In Chapter XI, Kelly provided a condensation of Schopenhauer's explanation of Kant's false analogy between empirical and pure cognitions:

Having sought to find an a priori cognitive faculty corresponding to every empirical [a posteriori] one, Kant remarked that, in order to make sure that we are not leaving the solid ground of perception, we often refer back from the empirical [a posteriori] abstract idea [concept] to the latter [the perception]. The temporary representative of the idea [concept] thus called forth, and which is never fully adequate to it, he calls a 'schema,' in contradistinction to the complete image. He now maintains that, as such a schema stands between the empirical [a posteriori] idea [concept] and the clear sensual perception, so also similar ones stand between the a priori perceptive faculty of the sensibility and the a priori thinking faculty of the pure understanding. To each category, accordingly, corresponds a special schema. But Kant overlooks the fact that, in the case of the empirically [a posteriori] acquired ideas [concepts], we refer back to the perception from which they have obtained their content, whereas the a priori ideas [concepts], which have as yet no content, come to the perception from within [cognition] in order to receive something from it. They have, therefore, nothing to which they can refer back, and the analogy [of the a priori schema] with the empirical [a posteriori] schema falls to the ground.

According to Schopenhauer's psychological hypothesis, Kant "... aimed at finding for every empirical function of the faculty of knowledge an analogous a priori function ... ."[2] Kant's tacit reasoning was similar to the following: "If pure intuition is the foundation of empirical intuition, then pure concepts are the foundation of empirical concepts." From this symmetrical analogy, Kant claimed that the human mind has a pure understanding, just as he had previously claimed that the mind has a pure sensibility. This pure understanding, according to Kant, consists of pure concepts or categories which allow the mind to discursively [verbally] think about the objects that are intuitively perceived as being arranged in time and space.[3]

Kant wrote that "To demonstrate the reality of our concepts, intuitions are required."[4] Since empirical concepts are derived from perceptions, examples of the intuitive perceptions can be used to verify the concept. Kant asserted that pure concepts, or categories of the understanding, can also be verified by inspecting their intuitions or schemata. "If the concepts are empirical, the intuitions are called examples: if they are pure concepts of the understanding, the intuitions are called schemata."[4]

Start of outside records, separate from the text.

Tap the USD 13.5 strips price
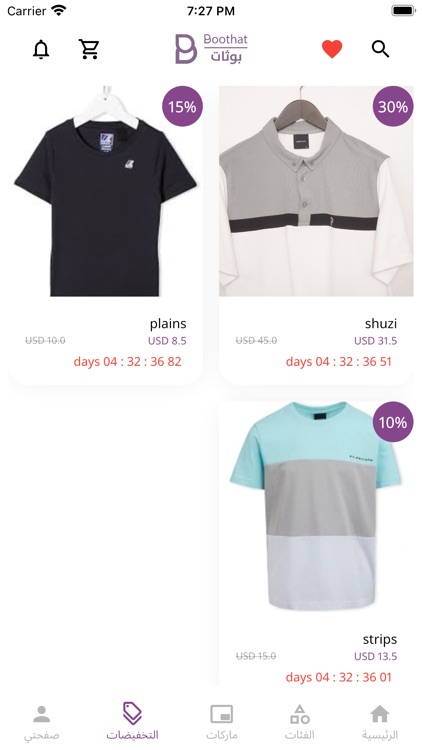This screenshot has height=750, width=422. pos(376,656)
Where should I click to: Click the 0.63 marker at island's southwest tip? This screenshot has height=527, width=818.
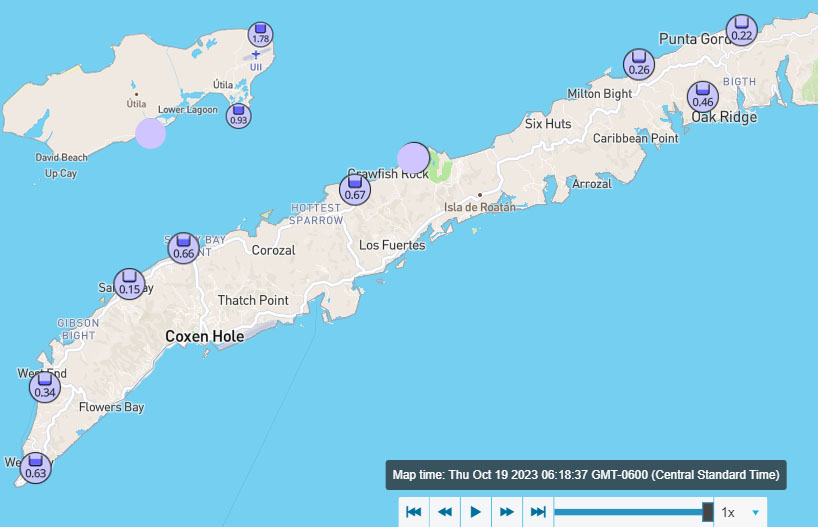[x=36, y=467]
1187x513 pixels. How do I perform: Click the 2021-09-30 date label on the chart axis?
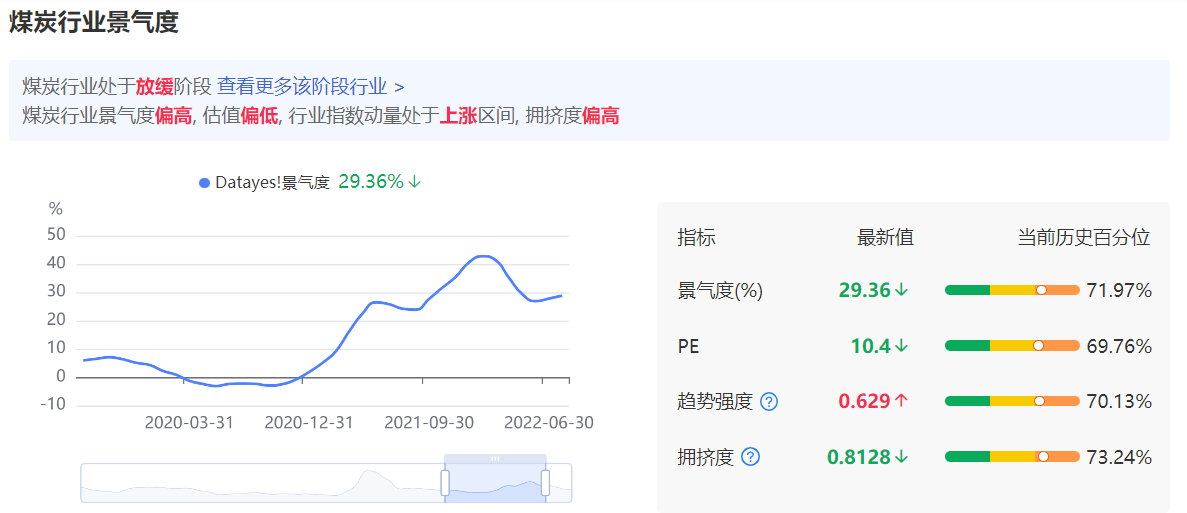click(x=429, y=423)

Schopenhauer described the use of examples in the following way:

Thus, since he aimed at finding for every empirical function of the faculty of knowledge an analogous a priori function, he remarked that, between our empirical perceiving and our empirical thinking, carried out in abstract non–perceptible concepts, a connection very frequently, though not always, takes place, since every now and then we attempt to go back from abstract thinking to perceiving. We attempt this, however, merely to convince ourselves that our abstract thinking has not strayed far from the safe ground of perception, and has possibly become somewhat high–flown or even a mere idle display of words, much in the same way as, when walking in the dark, we stretch out our hand every now and then to the wall that guides us. We then go back to perception only tentatively and for a moment, by calling up in imagination a perception corresponding to the concept that occupies us at the moment, a perception which yet can never be quite adequate to the concept, but is a mere representative of it for the time being.